> _The problem_: Read through the data, and wherever a line holds the word "Hand", write that line out.

> _Working data_:
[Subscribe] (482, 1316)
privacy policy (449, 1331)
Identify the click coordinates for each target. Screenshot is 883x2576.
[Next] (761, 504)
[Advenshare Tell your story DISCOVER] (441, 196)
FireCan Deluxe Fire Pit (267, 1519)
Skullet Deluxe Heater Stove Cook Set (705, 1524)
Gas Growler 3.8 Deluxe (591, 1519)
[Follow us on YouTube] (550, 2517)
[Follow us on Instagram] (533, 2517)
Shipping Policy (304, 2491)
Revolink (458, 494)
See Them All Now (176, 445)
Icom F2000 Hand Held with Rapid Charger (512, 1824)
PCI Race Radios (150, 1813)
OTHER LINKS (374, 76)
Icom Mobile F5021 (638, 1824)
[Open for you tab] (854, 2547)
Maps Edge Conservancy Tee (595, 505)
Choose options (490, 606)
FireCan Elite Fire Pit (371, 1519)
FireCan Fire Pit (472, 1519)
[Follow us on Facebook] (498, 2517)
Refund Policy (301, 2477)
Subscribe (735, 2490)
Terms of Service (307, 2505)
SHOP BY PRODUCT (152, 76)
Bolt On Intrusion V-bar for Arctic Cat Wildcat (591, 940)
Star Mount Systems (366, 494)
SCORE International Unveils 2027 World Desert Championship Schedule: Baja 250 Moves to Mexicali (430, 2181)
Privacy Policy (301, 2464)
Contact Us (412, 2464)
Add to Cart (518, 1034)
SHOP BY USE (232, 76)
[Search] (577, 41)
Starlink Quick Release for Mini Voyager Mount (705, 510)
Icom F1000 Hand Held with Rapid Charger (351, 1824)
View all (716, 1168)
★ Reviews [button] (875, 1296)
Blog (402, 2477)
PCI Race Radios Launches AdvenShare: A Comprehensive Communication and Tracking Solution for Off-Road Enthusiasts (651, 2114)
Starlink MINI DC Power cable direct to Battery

> _Task result_:
Icom F2000 Hand Held with Rapid Charger (512, 1824)
Icom F1000 Hand Held with Rapid Charger (351, 1824)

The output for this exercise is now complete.